• **ASSIGNMENT**: For this exercise, copy exactly only the lines from the one containing "Screen dimensions: 1391x664" to the final line of the material below, without the pictures.

= Beginning of Section =

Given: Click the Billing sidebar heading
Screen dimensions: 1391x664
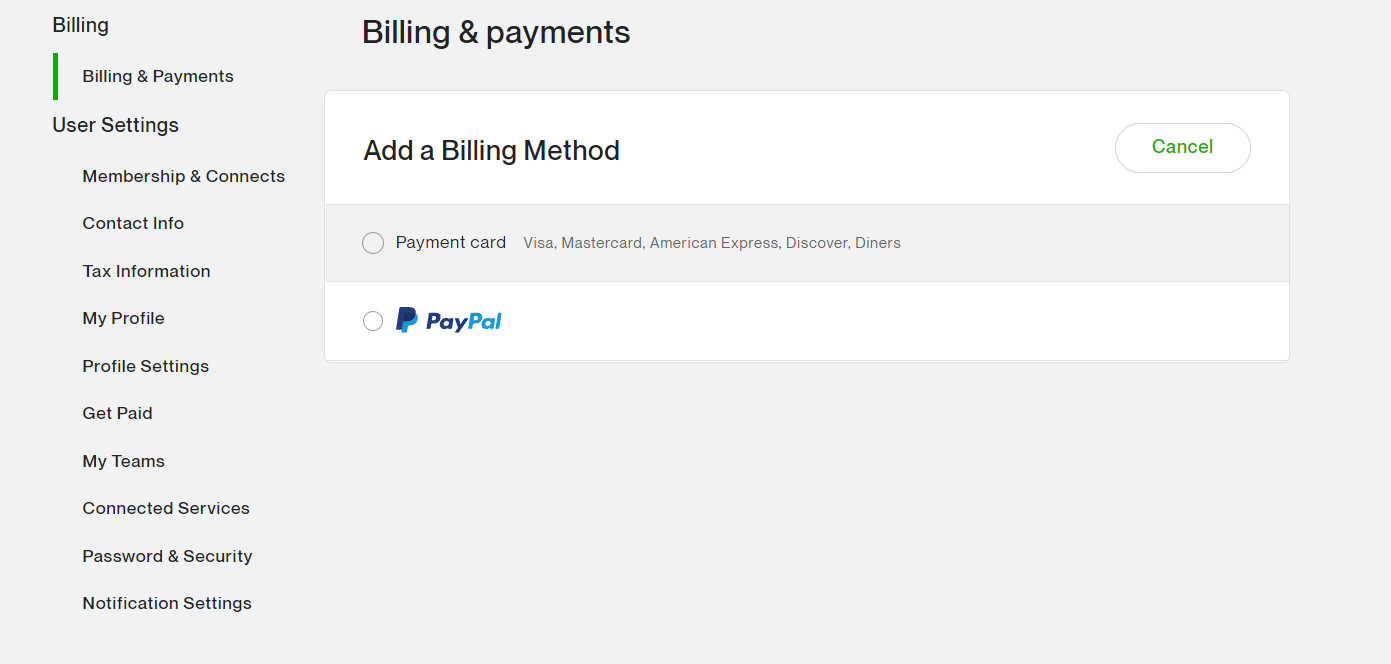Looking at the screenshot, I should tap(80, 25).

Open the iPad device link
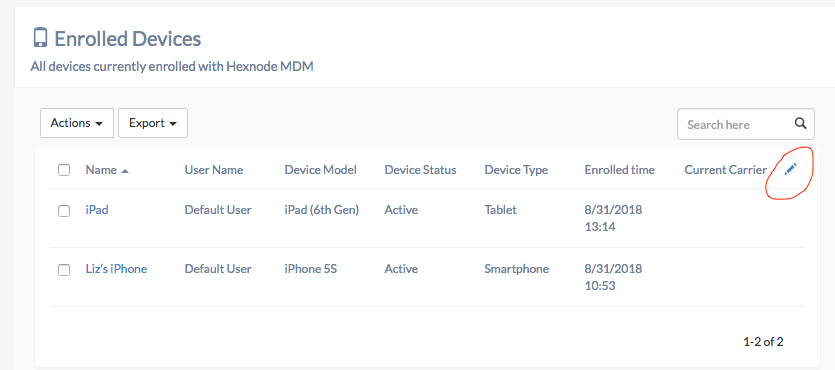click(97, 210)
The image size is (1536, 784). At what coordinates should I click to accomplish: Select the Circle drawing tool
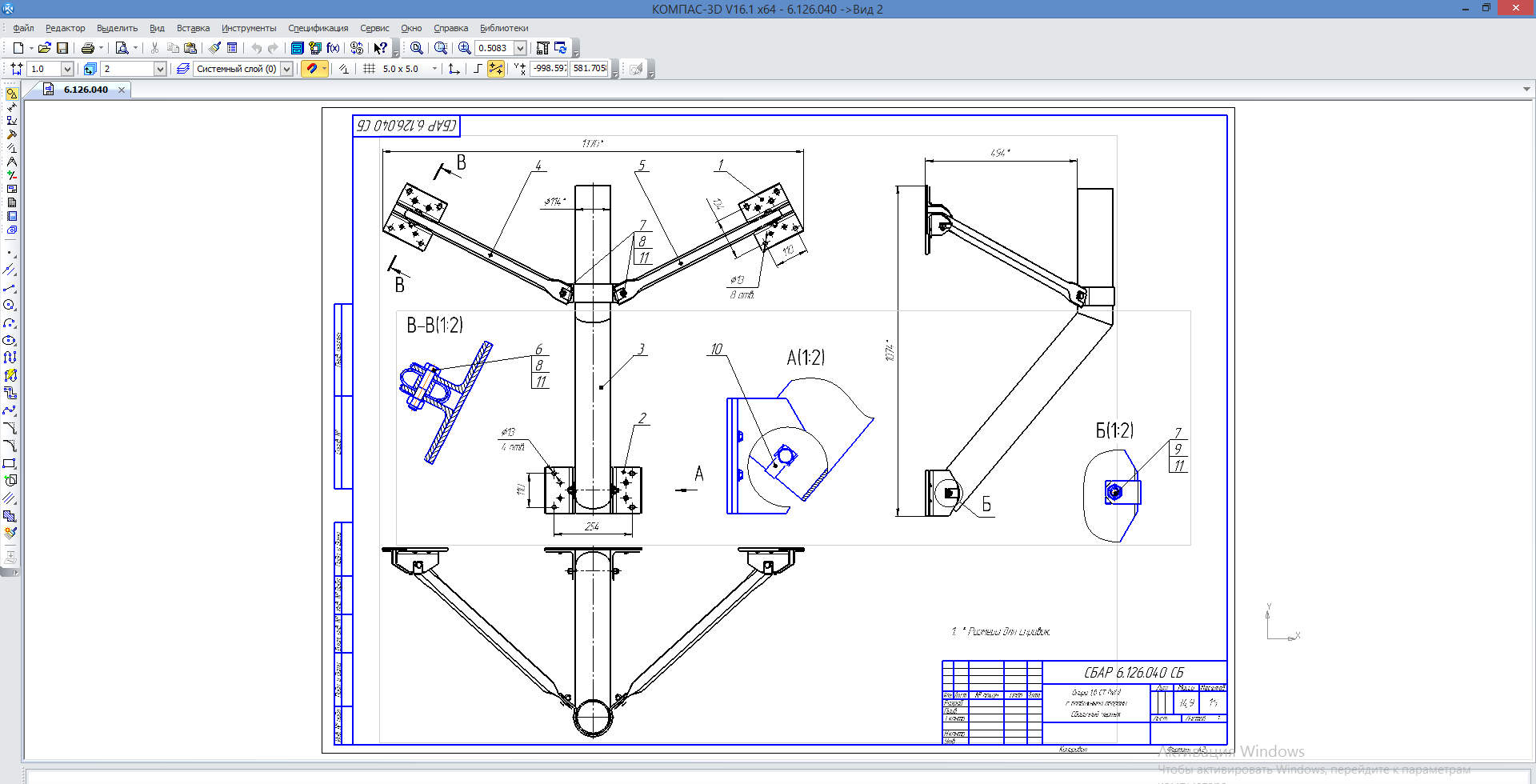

= End of Section =

• **ANSWER BOX**:
Screen dimensions: 1391x664
Looking at the screenshot, I should tap(80, 25).

Open the iPad device link
click(97, 210)
The image size is (1536, 784). At what coordinates should I click to accomplish: Select the Circle drawing tool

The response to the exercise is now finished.